**TASK DETAILS:** Copy the rows below and substitute "tile" for "swatch" wherever it occurs, changing nothing else. Leave the pictures out of your answer.

Pointing records for screenshots and pages
-----
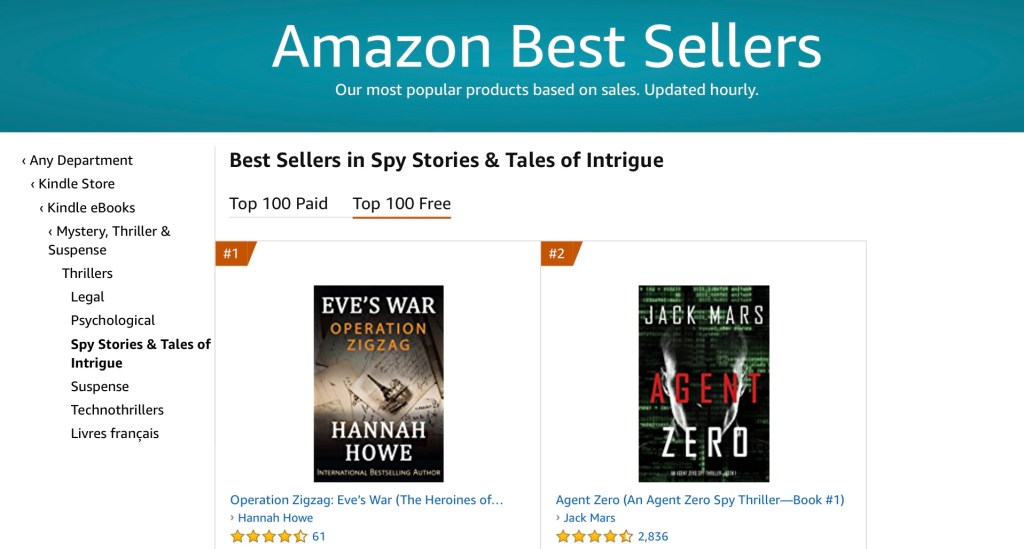Screen dimensions: 1024x549
Task: Open the Technothrillers subcategory
Action: (x=116, y=410)
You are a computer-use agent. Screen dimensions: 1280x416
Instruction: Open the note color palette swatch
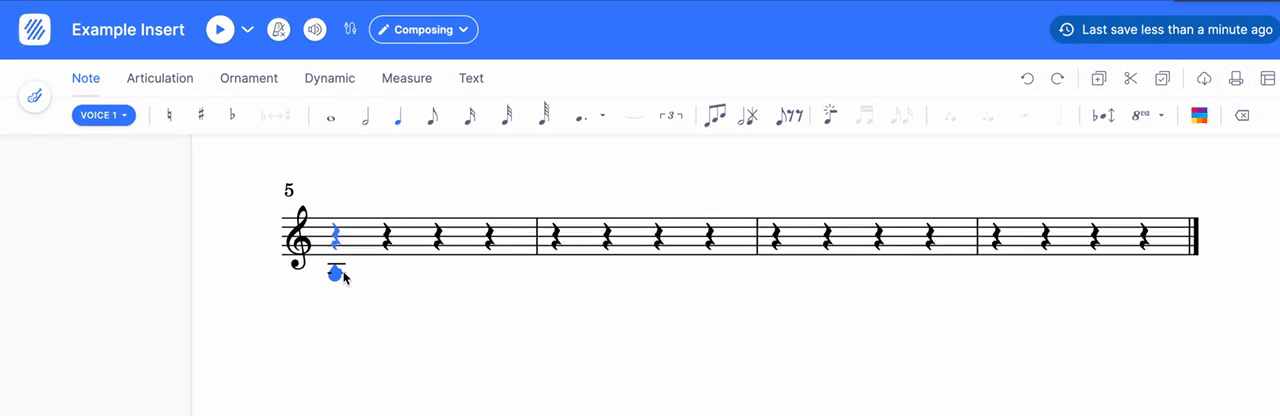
-----
**THE COMPLETED TASK:**
Screen dimensions: 1024x549
Task: Open the Technothrillers subcategory
Action: (x=116, y=410)
You are a computer-use agent. Screen dimensions: 1280x416
Instruction: Open the note color palette tile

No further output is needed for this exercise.